Due to the reasons explained heretofore, it is necessary to rapidly
switch the electric current 405 to the electric current 408 after
the valve element 114 reaches the target lift position from a
viewpoint of stability of the behavior of the valve element 114.
Accordingly, in this embodiment, by applying the voltage 411 to the
solenoid 105 from the high voltage source during a switching period
412 where the drive current is switched from the electric current
405 to the electric current 408, the magnetic attraction force is
rapidly generated again thus rapidly switching the current value
from the electric current 405 to the electric current 408. Due to
such an operation, it is possible to suppress the unstable behavior
of the valve element which is generated due to a reason that the
magnetic attraction force which can maintain the valve open state
cannot be ensured. A hold time of the electric current 408 may
preferably be set such that the electric current 408 is held for a
fixed time and, thereafter, the electric current 408 is switched to
the electric current 409 after the bound of the valve element 114
becomes stable. The electric current value at which the valve open
state can be held changes depending on a profile of a force such as
a pressure of a fuel supplied to the fuel injection device, a set
load of a spring 110 or a zero position spring 112 of the fuel
injection device or the generated magnetic attraction force. For
example, in a case where a fuel pressure is changed corresponding
to a rotational speed or a load of an engine so that the behavior
of the valve element 114 can be made stable even with an electric
current at the current value of the hold current 409, a current
control where the drive current is directly switched to the hold
current 409 from the current value 405 which is equal to or lower
than the hold current 409 may be performed. Due to such a control
of the electric current, the valve closing delay time during a
period where the drive current is the electric current 408 can be
reduced so that a minimum injection quantity in a state where the
valve element 114 starts closing of the valve can be further
reduced. Further, the current value at which opening of the valve
can be held changes depending on the fuel pressure and hence, with
respect to the hold currents 408, 409, it may be possible to
perform a current control where rewriting of control parameters in
the drive circuit 121 is performed by the ECU 120 such that the
electric current is made small when the fuel pressure is low and
the electric current is made large when the fuel pressure is high.

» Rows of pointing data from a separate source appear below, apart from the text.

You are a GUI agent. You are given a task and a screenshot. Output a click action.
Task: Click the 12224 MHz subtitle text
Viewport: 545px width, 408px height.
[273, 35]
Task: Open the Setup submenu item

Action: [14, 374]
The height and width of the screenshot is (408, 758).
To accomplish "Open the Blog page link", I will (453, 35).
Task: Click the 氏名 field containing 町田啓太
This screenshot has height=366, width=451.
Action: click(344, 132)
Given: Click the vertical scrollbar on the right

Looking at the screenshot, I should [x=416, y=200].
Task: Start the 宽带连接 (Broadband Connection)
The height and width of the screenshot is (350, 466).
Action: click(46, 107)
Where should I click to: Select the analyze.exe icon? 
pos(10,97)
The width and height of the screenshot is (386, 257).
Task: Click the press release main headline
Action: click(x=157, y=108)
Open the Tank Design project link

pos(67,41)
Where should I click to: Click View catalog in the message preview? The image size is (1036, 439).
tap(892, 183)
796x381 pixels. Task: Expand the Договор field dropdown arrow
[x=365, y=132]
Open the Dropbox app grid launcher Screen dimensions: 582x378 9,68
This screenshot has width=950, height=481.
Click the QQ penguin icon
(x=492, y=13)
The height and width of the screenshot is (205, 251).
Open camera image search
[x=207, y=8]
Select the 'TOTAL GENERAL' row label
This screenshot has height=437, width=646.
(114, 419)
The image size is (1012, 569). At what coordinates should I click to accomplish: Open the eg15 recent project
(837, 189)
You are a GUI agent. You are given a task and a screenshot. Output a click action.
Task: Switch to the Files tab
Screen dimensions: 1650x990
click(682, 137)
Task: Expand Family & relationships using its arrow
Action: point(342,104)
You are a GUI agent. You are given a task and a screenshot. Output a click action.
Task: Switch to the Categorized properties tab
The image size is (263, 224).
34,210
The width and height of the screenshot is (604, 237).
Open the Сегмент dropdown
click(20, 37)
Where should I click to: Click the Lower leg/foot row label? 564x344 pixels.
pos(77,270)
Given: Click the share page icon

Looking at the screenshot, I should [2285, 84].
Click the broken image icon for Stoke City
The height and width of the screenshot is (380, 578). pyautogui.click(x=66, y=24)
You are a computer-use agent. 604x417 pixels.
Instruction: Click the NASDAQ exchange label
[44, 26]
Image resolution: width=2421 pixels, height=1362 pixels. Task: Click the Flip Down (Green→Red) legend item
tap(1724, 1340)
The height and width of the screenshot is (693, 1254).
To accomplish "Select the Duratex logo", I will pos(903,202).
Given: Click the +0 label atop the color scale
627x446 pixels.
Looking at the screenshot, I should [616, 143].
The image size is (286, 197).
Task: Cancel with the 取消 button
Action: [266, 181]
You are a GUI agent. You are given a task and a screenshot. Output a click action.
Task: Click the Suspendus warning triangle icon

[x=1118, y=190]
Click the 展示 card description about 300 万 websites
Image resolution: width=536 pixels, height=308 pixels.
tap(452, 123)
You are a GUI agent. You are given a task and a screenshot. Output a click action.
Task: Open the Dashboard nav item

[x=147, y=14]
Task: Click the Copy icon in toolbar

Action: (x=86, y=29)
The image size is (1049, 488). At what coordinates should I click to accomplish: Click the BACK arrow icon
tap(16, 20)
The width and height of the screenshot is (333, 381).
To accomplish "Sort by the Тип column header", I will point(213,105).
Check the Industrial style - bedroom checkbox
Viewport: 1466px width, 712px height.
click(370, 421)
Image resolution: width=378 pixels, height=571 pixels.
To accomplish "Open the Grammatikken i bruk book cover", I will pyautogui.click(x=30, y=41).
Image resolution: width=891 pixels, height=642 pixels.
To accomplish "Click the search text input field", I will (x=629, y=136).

Due to such a current control, the hold current can be made small
when the fuel pressure is particularly low and hence, the valve
closing delay time is made small whereby the minimum injection
quantity can be reduced coupled with a bound suppression
effect.
By suppressing the bound of the valve element 114 which is
generated after the valve element reaches the target lift position
at the time of opening the valve by the above-mentioned method, the
linearity of the injection quantity characteristic shown in FIG. 5
can be enhanced as indicated by an injection quantity
characteristic 520. With an injection quantity characteristic 320
having a conventional drive waveform, there exists a drawback that
the injection quantity cannot be reduced below a point 304 because
of the bound of the valve element 114. However, the bound of the
valve element 114 can be suppressed by this embodiment so that the
injection quantity can be reduced to a point 501. Accordingly, a
region where the injection quantity characteristic takes a linear
form can be enlarged to a low flow rate side thus reducing the
minimum injection quantity which can be controlled.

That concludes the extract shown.